STAYING YOUNG WITH YOGALATES
Just because you’re growing older doesn’t mean that you have to give up the hobbies that you loved in your youth. Exercises such as yoga and yogalates are easy activities to adapt to at any age, helping to keep muscles strong and joints limber as you enter your golden years. More than 300,000 Australian adults and seniors participate in yoga classes each year in an effort to keep fit. Whether you start in your youth or don’t develop a routine until your sixties, you can benefit from all that yoga has to offer at any stage of life.
Building a Foundation: Your 20s and 30s
In your early adulthood, stress and anxiety are the norm. Most 20 to 30-somethings know all too well that sinking feeling that accompanies an upcoming test, a new baby, or a high-pressure job. Turning to yoga in these years can help you to not only build a solid foundation but also to decompress and unwind. A regular yoga routine will help to keep your mind clear and may even prevent cognitive decline in later years. It will also help to keep your muscles strong and your joints flexible, staving off common problems such as arthritis or osteoporosis in your later years.

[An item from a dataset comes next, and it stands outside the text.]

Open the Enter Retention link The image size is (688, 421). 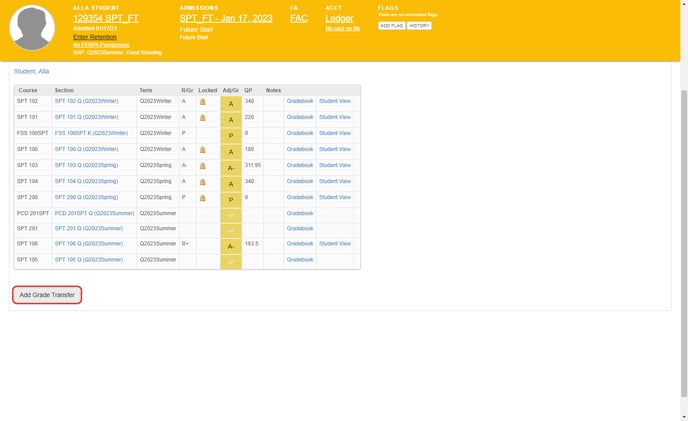[95, 37]
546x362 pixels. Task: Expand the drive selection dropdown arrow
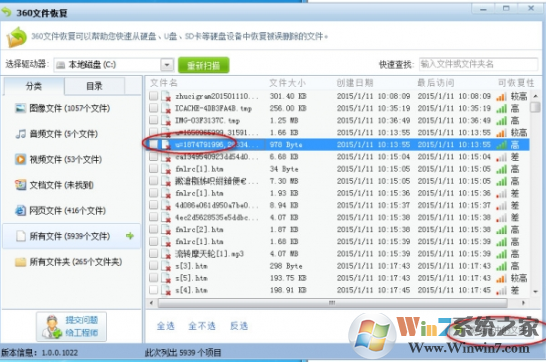tap(167, 65)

Strengthening the Mind: Your 40s and 50s
It's afact of life that we all experience a physical decline as we age. When you enter your mid-40s, you may not be capable of completing the same exercises as in your 20s without overexerting yourself. It's important to adapt your yoga routine accordingly, avoiding difficult inversions and poses that strain the hips or back. Instead of concentrating on physical prowess, try to start focusing more on your inner self. Adopt gentler poses while experimenting with yogic breathing techniques to help sharpen your mind.
Energising the Body: Your 60s and Beyond
Many people tend to lose their motivation for exercise during retirement, but in your 60s, it’s more important than ever that you stay active. Keeping up with your yoga routine into old age can help you to maintain your range of motion and improve balance, preventing potentially fatal slips and falls. Staying active will also help to lower blood pressure and cholesterol, prevent obesity, and reduce your risk of early cognitive decline and dementia.
Yoga offers a range of benefits at any stage of life, keeping both the mind and body going strong even in your later years. Poses are easy to adapt, no matter what your physical capabilities. Whether you start out in your 20s or your 60s, practising yoga can help you to lead a more active and healthy lifestyle.